(Page text begins)

I can’t sleep but it turns out I’ve never seen the big Lebowski and that’s supposed to be good so maybe I’ll do that.
Oh 1998. That’s why I’ve never seen it. I was busy that year.
I had to pay to rent it. I swear to Christ if you guys have been lying this whole time.
Has anyone asked Sam Elliot to read books to us right now? I could probably sleep if Sam read to me. I would listen to that man read twilight and I would like it. But he wouldn’t read twilight. Because Sam Elliot is good.
Oh it’s a movie about when we finally get to leave our houses!
That was a pandemic joke.
I’m not live tweeting this because I’m very stoned and don’t want to. But I do want to say that Jeff Bridges has had a surprisingly successful acting career for a guy whose tongue is too fat to fit in his mouth.
Oh no. I miss Phil Hoffman. (That’s what I call him. Phil.)
It’s good that saying “it really tied the room together” is objectively funny so I’ve been smiling when you said it anyway and didn’t have to deal with “OH MY GOD YOU DIDNT SEE THE BIG LEBOWSKI?!?? THE DUDE??!?”
Okay I got to the nihilist joke and y’all were correct this is a very funny movie so I’m gonna make some popcorn and hit the bong again.

(Page text ends)
(Dataset excerpts begins)

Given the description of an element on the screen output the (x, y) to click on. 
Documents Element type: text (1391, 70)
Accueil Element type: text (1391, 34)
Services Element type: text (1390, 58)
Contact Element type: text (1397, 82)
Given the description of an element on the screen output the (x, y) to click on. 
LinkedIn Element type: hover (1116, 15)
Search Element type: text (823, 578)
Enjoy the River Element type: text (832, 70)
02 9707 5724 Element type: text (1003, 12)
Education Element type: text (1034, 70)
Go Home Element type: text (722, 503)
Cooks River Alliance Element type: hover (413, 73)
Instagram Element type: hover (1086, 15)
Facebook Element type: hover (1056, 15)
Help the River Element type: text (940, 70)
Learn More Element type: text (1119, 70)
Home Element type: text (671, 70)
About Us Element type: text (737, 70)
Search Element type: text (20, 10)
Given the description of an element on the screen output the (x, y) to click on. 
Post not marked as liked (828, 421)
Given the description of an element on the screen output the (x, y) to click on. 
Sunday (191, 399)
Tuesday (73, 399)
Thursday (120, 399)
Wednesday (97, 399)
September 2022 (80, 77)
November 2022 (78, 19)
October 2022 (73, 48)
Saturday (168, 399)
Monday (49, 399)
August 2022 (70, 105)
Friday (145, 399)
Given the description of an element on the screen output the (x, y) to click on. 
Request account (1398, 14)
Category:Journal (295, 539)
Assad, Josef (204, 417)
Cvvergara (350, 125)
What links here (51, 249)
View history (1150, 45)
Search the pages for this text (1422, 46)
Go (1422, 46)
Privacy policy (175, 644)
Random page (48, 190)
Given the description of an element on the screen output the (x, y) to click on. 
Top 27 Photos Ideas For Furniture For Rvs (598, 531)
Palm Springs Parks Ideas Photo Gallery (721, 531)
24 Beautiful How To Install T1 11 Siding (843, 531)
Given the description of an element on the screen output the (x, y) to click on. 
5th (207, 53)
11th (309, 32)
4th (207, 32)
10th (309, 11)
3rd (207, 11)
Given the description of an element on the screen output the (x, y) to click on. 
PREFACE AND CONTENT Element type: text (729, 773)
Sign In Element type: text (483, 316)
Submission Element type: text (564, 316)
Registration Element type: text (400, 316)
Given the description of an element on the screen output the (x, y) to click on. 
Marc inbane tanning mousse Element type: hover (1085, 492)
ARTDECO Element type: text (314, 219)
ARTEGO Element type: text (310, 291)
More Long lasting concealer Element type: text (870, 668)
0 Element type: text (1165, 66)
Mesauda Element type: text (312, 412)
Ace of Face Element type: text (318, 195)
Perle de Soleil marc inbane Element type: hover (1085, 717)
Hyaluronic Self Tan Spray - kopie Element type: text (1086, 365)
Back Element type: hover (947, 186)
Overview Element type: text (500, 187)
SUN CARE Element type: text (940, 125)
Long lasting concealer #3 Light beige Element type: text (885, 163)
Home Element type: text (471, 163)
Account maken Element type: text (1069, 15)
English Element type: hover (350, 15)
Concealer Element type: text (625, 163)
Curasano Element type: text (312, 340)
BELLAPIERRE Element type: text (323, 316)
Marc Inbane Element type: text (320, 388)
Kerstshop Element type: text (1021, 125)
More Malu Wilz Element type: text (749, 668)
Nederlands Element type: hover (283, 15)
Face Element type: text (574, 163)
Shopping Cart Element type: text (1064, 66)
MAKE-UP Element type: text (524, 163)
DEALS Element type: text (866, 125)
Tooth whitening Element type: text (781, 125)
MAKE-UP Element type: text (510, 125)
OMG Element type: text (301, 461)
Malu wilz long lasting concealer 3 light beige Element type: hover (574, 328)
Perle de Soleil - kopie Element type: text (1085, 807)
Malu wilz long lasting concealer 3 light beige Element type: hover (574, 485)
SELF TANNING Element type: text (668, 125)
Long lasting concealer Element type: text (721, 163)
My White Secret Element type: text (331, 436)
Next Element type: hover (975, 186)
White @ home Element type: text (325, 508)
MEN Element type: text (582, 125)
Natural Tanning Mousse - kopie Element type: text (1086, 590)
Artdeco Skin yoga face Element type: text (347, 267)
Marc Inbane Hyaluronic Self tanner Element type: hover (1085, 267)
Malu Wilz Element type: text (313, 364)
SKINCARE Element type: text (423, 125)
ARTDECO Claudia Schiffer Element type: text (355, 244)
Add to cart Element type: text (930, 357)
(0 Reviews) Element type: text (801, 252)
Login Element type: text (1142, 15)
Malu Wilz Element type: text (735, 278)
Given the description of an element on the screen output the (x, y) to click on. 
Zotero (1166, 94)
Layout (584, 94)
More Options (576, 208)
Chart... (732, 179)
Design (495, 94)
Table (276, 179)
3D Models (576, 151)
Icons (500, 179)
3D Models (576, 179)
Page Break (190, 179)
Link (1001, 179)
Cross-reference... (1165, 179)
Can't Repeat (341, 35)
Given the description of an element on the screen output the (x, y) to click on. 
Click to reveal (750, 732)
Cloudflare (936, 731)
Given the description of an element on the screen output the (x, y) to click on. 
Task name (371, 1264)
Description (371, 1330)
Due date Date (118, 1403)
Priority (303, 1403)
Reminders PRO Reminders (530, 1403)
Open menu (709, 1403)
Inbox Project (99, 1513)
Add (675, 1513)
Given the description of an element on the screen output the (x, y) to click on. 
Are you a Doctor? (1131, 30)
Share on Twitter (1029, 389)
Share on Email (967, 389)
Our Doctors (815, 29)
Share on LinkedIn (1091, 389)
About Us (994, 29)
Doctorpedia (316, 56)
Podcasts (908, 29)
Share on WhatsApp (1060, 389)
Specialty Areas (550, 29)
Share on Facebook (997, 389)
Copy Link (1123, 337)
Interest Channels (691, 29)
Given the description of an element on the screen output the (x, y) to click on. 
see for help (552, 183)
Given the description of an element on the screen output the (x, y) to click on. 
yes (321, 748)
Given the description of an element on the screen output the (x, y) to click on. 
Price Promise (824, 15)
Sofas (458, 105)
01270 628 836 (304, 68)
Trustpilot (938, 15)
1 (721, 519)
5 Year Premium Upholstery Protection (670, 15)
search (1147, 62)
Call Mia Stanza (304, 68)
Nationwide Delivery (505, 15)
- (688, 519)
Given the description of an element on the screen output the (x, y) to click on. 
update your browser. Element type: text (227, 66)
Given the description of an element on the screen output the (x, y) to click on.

(Dataset excerpts ends)

# [Task details]
In the posts about The Big Lebowski, which actor does the writer wish would read books aloud? Rely solely on the posts about The Big Lebowski.

# [Final answer]
Sam Elliot